Personal information
- Full name: Alejandro Pérez Navarro
- Date of birth: 11 August 1991 (age 34)
- Place of birth: Madrid, Spain
- Height: 1.91 m (6 ft 3 in)
- Position: Defender

Youth career
- 2002–2003: El Ayedo Moratalaz
- 2003–2004: La Chimenea
- 2004–2005: Juventud Madrid
- 2005–2006: Moscardó
- 2006–2010: Getafe

Senior career*
- Years: Team / Apps / (Gls)
- 2010–2015: Getafe B / 59 / (1)
- 2010–2015: Getafe / 2 / (0)
- 2012–2013: → Huesca (loan) / 12 / (0)
- 2013: → Levski Sofia (loan) / 13 / (0)
- 2014: → Recreativo (loan) / 3 / (0)
- 2015–2016: Carolina RailHawks / 15 / (2)
- 2016–2017: Valladolid / 35 / (1)
- 2017–2019: Sporting Gijón / 58 / (1)
- 2019–2020: Arminia Bielefeld / 3 / (0)
- 2020–2021: Logroñés / 33 / (0)
- 2021–2023: Lugo / 9 / (0)

= Álex Pérez (footballer, born 1991) =

Spanish footballer

Alejandro "Álex" Pérez Navarro (born 11 August 1991) is a Spanish professional footballer who plays as a defender.

==Club career==
Born in Madrid, Pérez played for no fewer than five clubs as a youth, finishing his development with local Getafe CF, with whom he signed in 2006 from another team in the Community of Madrid, CD Colonia Moscardó. He made his senior debut with the reserves in the Segunda División B, only missing nine league games in the 2010–11 season as the side retained their status in their first-ever year in that tier.

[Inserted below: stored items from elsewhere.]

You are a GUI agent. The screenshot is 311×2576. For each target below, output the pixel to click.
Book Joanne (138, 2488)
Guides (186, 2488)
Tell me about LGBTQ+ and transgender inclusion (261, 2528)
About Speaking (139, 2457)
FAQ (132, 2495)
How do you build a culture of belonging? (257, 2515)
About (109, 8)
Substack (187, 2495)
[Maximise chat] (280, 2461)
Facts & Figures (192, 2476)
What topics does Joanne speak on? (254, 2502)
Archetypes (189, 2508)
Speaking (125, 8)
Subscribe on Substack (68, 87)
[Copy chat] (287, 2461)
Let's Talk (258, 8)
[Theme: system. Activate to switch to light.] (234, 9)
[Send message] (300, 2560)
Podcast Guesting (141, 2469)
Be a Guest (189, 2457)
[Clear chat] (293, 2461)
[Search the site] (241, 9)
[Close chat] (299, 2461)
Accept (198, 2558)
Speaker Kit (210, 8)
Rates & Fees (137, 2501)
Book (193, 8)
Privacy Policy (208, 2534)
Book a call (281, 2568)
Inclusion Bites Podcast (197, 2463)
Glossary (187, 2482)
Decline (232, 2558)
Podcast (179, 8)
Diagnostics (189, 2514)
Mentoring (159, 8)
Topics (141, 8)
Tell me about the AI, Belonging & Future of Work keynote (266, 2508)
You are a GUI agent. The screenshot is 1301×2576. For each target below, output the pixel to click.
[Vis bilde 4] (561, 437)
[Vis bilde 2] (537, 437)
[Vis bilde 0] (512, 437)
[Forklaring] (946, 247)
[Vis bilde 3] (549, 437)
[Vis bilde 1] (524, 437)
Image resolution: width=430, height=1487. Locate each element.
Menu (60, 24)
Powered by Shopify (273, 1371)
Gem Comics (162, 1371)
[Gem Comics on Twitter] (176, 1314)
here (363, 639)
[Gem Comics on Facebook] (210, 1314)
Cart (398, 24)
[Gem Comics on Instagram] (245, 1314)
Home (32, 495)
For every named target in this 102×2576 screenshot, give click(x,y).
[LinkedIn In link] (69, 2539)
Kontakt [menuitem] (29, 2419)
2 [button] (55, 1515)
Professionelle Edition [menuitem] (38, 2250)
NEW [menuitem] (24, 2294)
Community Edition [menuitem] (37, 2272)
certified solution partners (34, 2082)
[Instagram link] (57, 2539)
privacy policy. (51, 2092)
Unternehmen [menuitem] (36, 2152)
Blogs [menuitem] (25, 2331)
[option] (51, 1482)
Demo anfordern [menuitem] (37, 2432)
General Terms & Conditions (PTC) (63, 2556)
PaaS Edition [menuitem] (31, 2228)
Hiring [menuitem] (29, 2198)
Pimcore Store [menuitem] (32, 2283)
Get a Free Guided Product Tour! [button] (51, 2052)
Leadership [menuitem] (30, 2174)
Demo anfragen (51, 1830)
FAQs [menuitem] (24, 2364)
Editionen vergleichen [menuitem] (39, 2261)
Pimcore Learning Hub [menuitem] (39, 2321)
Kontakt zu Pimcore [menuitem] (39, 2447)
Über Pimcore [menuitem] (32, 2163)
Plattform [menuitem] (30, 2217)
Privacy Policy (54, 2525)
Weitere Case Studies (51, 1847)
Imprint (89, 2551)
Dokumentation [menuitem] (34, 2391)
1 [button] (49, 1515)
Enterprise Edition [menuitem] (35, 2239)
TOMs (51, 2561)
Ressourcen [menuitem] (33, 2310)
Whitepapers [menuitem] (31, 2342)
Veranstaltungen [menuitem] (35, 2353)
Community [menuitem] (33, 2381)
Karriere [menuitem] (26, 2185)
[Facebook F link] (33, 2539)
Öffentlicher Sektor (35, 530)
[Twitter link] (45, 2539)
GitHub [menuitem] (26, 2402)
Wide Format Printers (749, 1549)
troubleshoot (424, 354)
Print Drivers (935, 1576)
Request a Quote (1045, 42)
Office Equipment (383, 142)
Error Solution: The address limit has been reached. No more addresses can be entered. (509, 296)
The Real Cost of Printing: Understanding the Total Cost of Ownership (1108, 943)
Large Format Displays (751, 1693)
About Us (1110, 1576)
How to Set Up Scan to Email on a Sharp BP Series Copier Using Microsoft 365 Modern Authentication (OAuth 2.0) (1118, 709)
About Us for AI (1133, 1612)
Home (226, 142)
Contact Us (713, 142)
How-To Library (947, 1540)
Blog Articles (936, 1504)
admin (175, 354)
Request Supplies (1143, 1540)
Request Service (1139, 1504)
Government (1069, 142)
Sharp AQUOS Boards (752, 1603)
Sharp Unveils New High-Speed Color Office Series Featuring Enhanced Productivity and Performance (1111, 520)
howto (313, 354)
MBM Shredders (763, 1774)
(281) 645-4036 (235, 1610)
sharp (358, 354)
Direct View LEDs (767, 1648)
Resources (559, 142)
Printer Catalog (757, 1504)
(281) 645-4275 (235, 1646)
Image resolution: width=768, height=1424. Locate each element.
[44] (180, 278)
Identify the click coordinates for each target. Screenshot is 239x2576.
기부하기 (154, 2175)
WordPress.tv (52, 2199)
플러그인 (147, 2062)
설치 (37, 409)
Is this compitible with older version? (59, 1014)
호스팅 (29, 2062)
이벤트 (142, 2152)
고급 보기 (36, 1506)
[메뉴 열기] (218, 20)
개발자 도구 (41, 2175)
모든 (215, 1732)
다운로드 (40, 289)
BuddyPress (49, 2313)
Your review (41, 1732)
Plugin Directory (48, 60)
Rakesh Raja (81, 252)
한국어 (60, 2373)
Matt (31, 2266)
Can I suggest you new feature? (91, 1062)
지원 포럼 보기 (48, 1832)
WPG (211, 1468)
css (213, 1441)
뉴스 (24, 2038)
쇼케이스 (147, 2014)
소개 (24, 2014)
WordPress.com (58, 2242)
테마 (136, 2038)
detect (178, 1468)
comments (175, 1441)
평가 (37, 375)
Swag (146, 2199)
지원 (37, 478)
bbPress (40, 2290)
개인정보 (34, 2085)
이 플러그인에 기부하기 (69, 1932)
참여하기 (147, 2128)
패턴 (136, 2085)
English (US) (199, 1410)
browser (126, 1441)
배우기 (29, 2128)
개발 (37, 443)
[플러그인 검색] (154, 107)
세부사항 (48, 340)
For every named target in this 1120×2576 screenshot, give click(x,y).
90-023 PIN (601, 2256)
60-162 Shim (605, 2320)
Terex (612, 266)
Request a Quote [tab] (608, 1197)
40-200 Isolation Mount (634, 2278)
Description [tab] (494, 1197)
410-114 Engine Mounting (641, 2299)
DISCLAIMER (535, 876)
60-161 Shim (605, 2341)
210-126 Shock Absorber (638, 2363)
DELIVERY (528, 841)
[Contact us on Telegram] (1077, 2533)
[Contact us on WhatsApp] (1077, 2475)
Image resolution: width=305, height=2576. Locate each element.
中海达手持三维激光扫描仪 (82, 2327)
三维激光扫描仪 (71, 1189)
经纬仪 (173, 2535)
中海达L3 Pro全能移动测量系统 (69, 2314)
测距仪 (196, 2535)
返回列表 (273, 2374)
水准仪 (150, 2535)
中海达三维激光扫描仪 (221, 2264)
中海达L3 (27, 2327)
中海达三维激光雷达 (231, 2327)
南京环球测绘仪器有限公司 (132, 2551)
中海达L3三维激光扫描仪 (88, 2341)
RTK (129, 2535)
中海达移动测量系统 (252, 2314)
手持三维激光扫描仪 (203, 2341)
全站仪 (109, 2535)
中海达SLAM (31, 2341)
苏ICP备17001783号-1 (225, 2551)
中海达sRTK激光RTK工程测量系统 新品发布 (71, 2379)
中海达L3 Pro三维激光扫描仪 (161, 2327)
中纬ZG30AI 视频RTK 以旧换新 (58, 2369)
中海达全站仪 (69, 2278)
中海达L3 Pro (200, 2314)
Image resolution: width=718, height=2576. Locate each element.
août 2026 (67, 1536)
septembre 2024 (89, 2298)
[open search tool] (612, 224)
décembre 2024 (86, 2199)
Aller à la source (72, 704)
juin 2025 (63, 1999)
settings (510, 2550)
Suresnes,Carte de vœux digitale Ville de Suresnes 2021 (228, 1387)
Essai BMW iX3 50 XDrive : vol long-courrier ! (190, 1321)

Pérez made his official debut with Getafe's first team on 27 October 2010, featuring the full 90 minutes against Club Portugalete in the round of 32 in the Copa del Rey (1–1 away draw and aggregate win). On 16 December he played his first match in the UEFA Europa League, coming on as a substitute for Cata Díaz in the last minutes of the first half of a 1–0 group stage victory over BSC Young Boys.

On 20 August 2013, Pérez was loaned out to Bulgarian club PFC Levski Sofia in a season-long move. After 15 competitive appearances, he returned to Spain in the following transfer window and joined Recreativo de Huelva; he only totalled 110 minutes for the latter, and had a straight red card on his debut, a 2–3 home loss to Real Madrid Castilla on 15 March 2014.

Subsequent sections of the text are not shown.